The downsides of Amazon choosing a Canadian city for its second headquarters
City leaders across North America are frantically trying to woo Amazon into selecting their cities as the home of its new $5-billion, 50,000-employee mega complex — though winning such a lucrative bid could have its own negative impacts for smaller Canadian cities.
Amazon announced last week its intention to build a second headquarters in addition to its Seattle office and will be soliciting bids from cities across the continent, but large metropolises aren’t the only regions vying to make an offer.
American and Canadian cities alike have placed themselves in the running to play host to the formidable tech giant, with Vancouver, Winnipeg, Edmonton, London and Toronto already expressing interest. While there are obvious advantages to becoming Amazon’s second home, the new addition could send economic shock waves into less robust economies.
“The city would have a right to be concerned and intimately involved in the process of planning where such a complex should go,” explains Richard DiFrancessco, an associate professor with the University of Toronto’s Geography and Planning department.
While he explains that bringing in a company like Amazon would have a plethora of positive impacts, it would require a great deal of planning, flexibility, and ultimately money from the municipality.

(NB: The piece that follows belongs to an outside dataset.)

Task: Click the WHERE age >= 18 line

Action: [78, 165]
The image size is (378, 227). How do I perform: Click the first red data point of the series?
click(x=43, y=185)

DiFrancessco explains that beyond the lush tax incentives any city courting the e-commerce king would need to offer, Amazon would need to build its giant complex on a wide berth of open space. “The city would ultimately have to pay to link infrastructure to it and taxpayers would potentially pay very dearly. It amounts to, I’m sure, millions of dollars per kilometre.”

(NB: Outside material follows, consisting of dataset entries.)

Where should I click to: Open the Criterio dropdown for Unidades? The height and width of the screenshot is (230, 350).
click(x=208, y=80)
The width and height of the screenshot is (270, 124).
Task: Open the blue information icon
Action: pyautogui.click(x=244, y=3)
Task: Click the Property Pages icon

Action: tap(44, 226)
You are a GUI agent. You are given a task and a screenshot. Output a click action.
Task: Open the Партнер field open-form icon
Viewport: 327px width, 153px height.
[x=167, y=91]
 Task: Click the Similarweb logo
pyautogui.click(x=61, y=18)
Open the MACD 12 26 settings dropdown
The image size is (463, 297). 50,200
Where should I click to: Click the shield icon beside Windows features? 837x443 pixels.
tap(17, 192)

Craig Patterson, the director of Applied Research at the University of Alberta’s School of Retailing, says that very few cities can handle Amazon’s new headquarters. He explains that Amazon will need to staff its 50,000-person branch, meaning that Canadian-based tech firms run the risk of having their employees lured away by their new neighbour.
Patterson adds that 50,000 employees likely means a population increase of up to 100,000 people, depending on how many employees move to the area with their families or spouses. Beyond that, there’s the issue of increased housing costs as a result of an influx of high-paid labour.
“You’re going to have a lot of high-earning people moving into a region. In San Francisco, it’s a struggle to find affordable housing. It’s been a struggle for those who don’t earn those high incomes,” Patterson explained.
The example of Google’s headquarters in Mountain View, Calif., demonstrates that there are very real challenges that come with becoming home to a multinational tech company. Google’s 24,000 employees make up approximately 9.7 per cent of Mountain View’s workforce and the company owns over 10 per cent of the city’s taxable property, according to a report by The Verge.